Rickert, Thomas. “The whole of the Moon: Latour, Context, and the Problem of Holism.” Thinking with Bruno Latour in Rhetoric and Composition. Carbondale: Southern Illinois University Press, 2015. eBook Collection (EBSCOhost). Web. 10 July 2016.
See notebook notes. **Really I think Rickert hurts the cause of Critical Theorists by reclaiming the notion of “context.” He identifies Latour’s “plasma” as that from which context emerges.
144: “What is not said here, and what I think we need is a nonsubjective understanding of value, loosely understood, that springs from rhetoricity conceived beyond subject/object, nature/culture, and so on divides.” (***Context?)

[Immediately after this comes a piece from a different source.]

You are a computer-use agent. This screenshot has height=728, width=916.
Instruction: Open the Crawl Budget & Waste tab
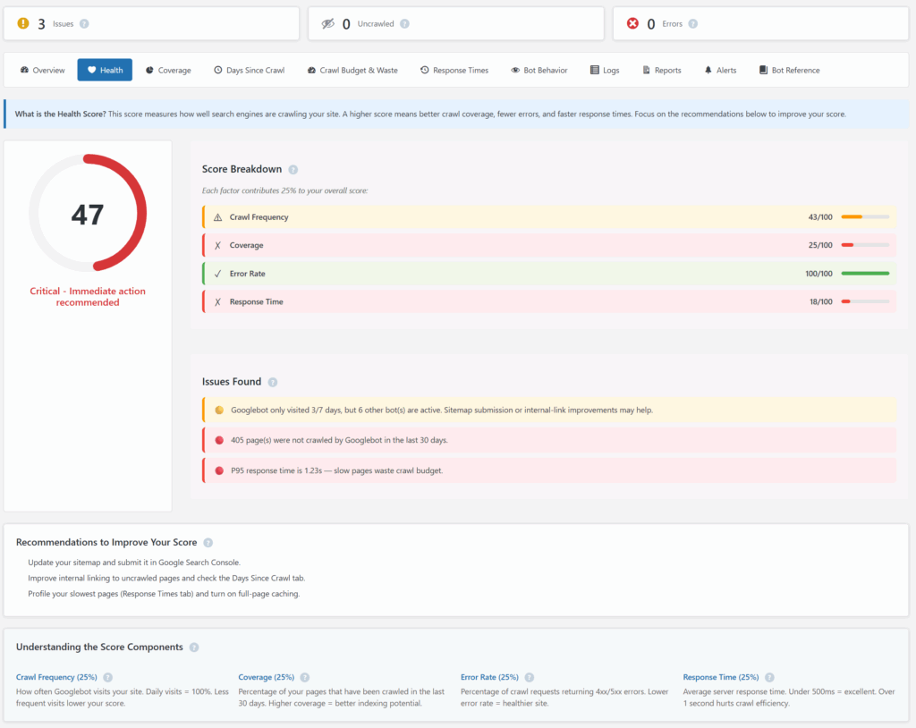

142: Is Context a thing? A field of potentiality? 145: Furthermore the ether is objective?
142: “Perhaps, it is again a matter of pushing Latour harder on his basic premises. Context, then, like latour’s hybrid actants, would traverse the divides between nature/culture, mind/body, and body/world.” ***Rickert rejects Latour’s challenge to Modernism. He refuses to jettison the divides. “Further, context is always buoyed up by and derived from an ‘as a whole’ that has (at least) two dimensions. The first is the holistic, material ecology within which things find their roles and actions. This can include what we call ‘subjective’ experience—indeed, it requires it as at least one vector in the contextual fabric. The second, which can be harder to attune ourselves to, might be described as the ‘relation of relations’—the undergirding logos from which things and language emerge in their meaning and bearing. The mention of language is important here; it is often assigned to human being, but in the sense I am using it here, it both involves and transcends human being. Both these dimensions of the ‘as a whole,’ or the chorographic background, are involved with the assemblanges Latour presents, but they also transcend and inflect them.” ***Definitely Rickert rejects “flatness”… He is explicitly injecting “dimensionality” into the discussion again. What is gained by this? What is lost? To whom? Why?

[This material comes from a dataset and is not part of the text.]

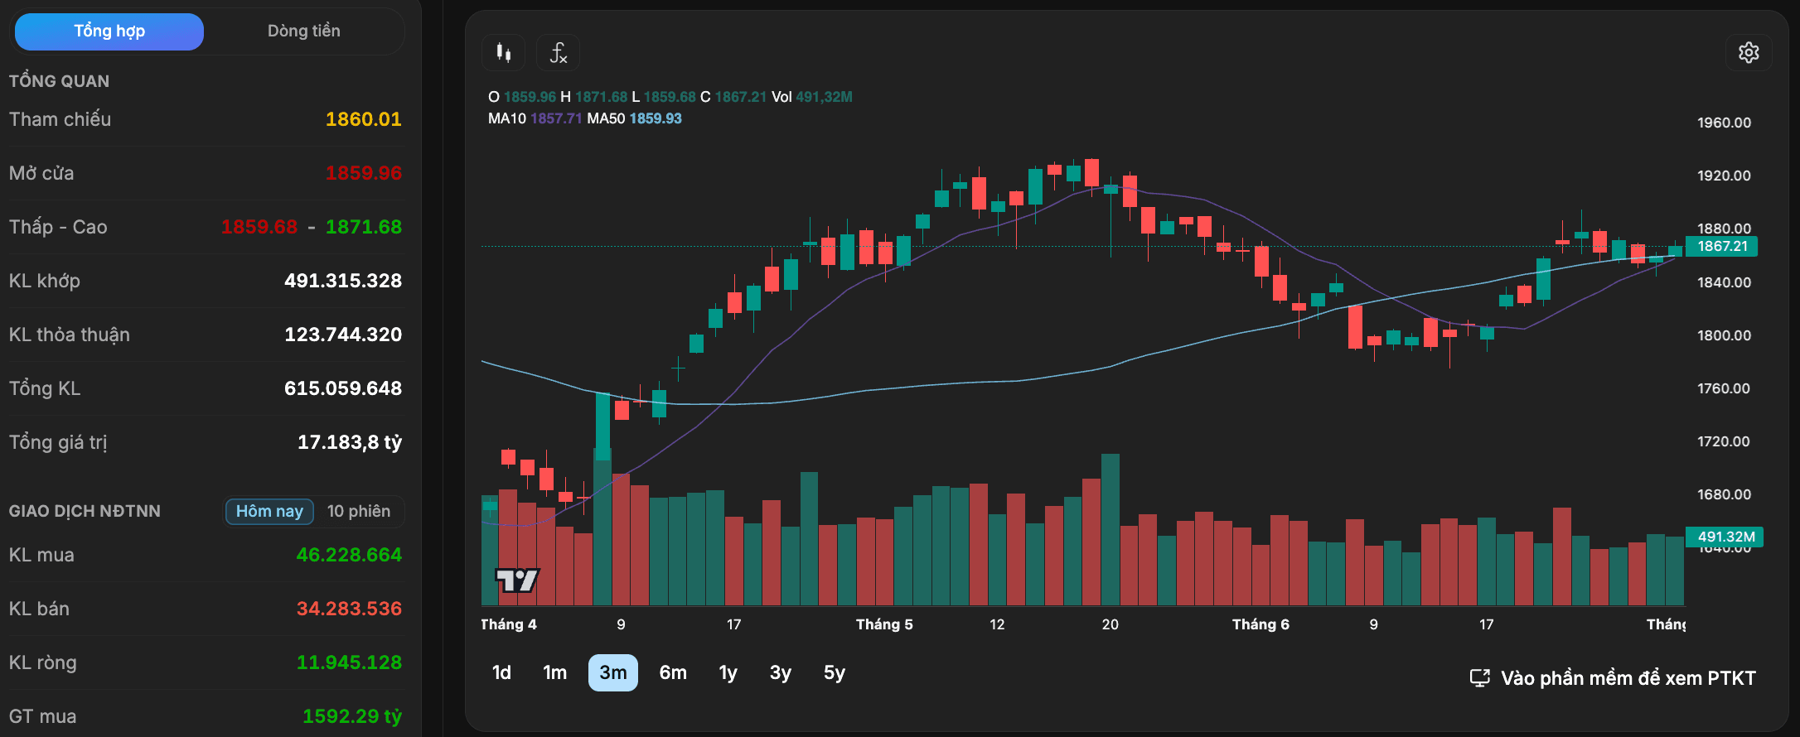Choose the 6m chart range
This screenshot has width=1800, height=737.
pos(673,672)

**What when images are the ‘language’?
139: “Latour frequently defines rhetorical power as alliance, so that the strength of a position depends on the connections created.”

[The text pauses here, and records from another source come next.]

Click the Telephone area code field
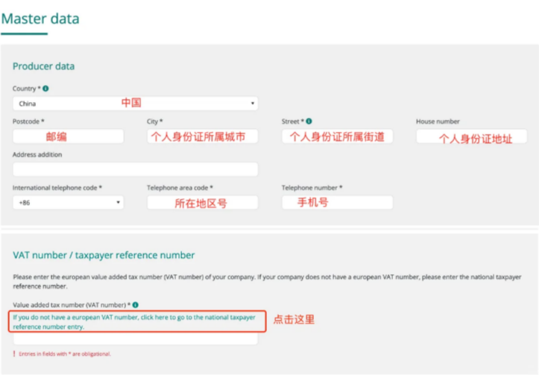Image resolution: width=539 pixels, height=375 pixels. (x=202, y=202)
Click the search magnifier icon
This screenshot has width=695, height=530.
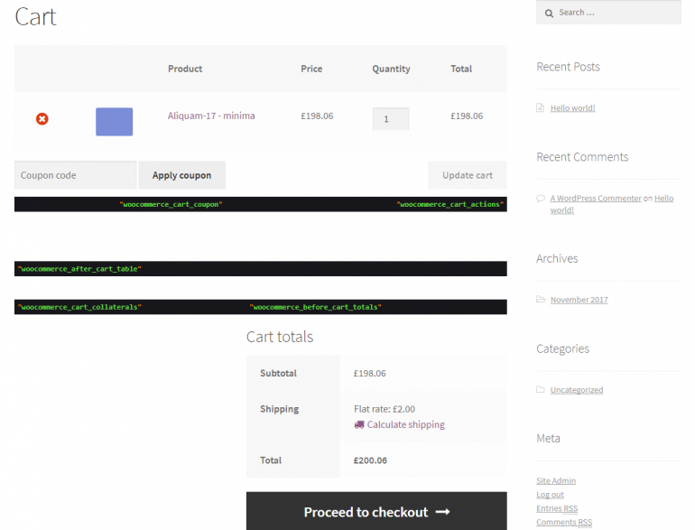coord(548,13)
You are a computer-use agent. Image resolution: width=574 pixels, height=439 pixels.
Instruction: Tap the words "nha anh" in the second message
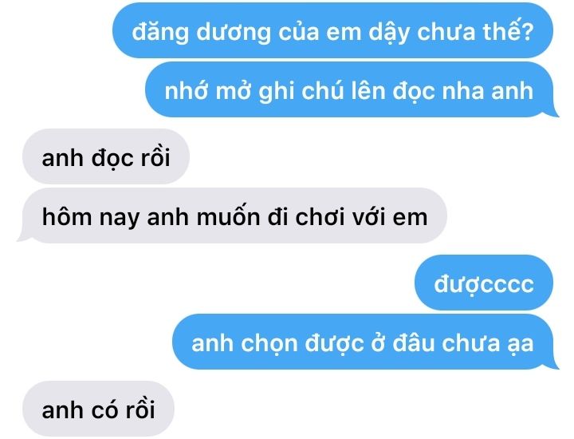pos(488,90)
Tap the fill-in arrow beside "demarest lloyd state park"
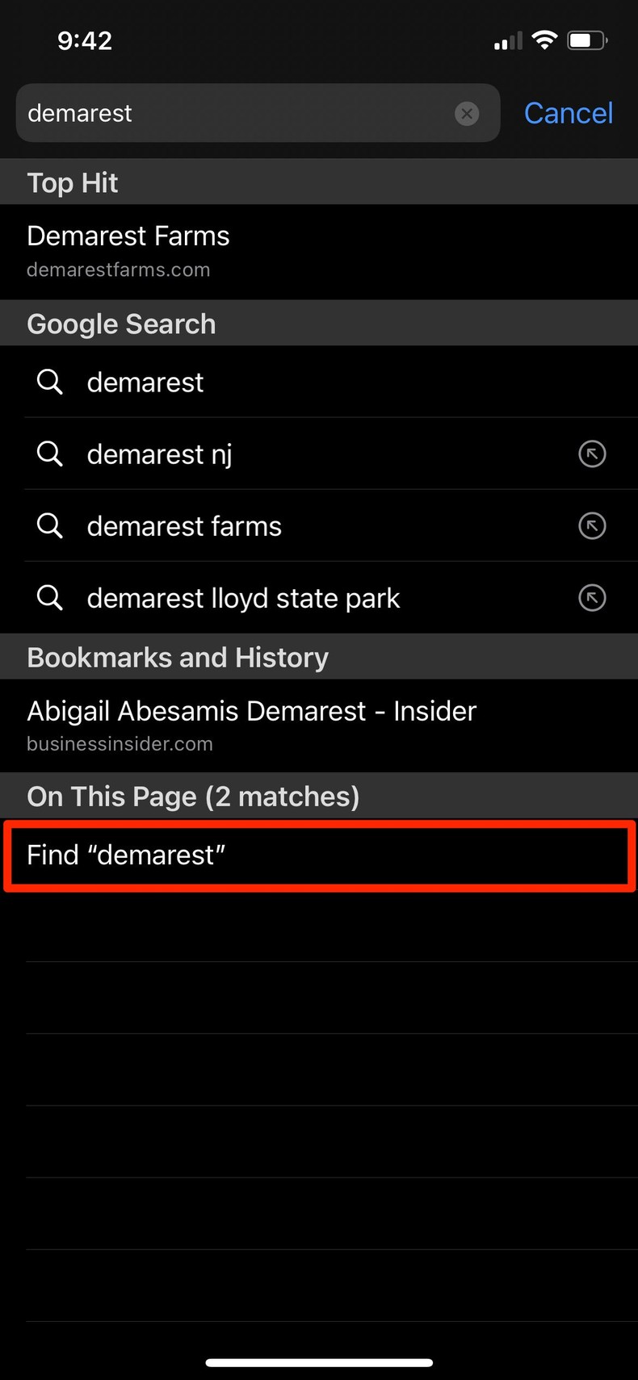Viewport: 638px width, 1380px height. coord(592,598)
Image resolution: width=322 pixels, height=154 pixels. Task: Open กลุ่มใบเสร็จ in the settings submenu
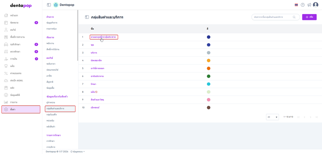(x=51, y=115)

(there’s more… look at pink notebook)
147: “This certainly gives us a fair and richer accounting of wine, but it still stops short of rendering the how of the wine or an understanding of our judgment.” ***Rickert doesn’t want method, he wants theory!!!
I’m pretty sure I very mostly disagree with Rickert.
***Here is my year later thinking about this “disagreement.” For one, it seems rather silly to me to conceive of a “non-subjective” context because we have no means but through language to conceive of context or to think about it. Surely I must be missing something and am just very stupid. I understand the value of expanding the notion of agency to include “things.” I do not understand why this necessitates the dissolution of the subject. I think Ricker’t notion of “ambiance” does some interesting work on Latour’s terrible “plasma.”
***Later, later reflection…. So I JUST read the beginning of a review of Rickert’s Acts of Enjoyment and … aw hell… That’s my argument. Kind of. Mostly.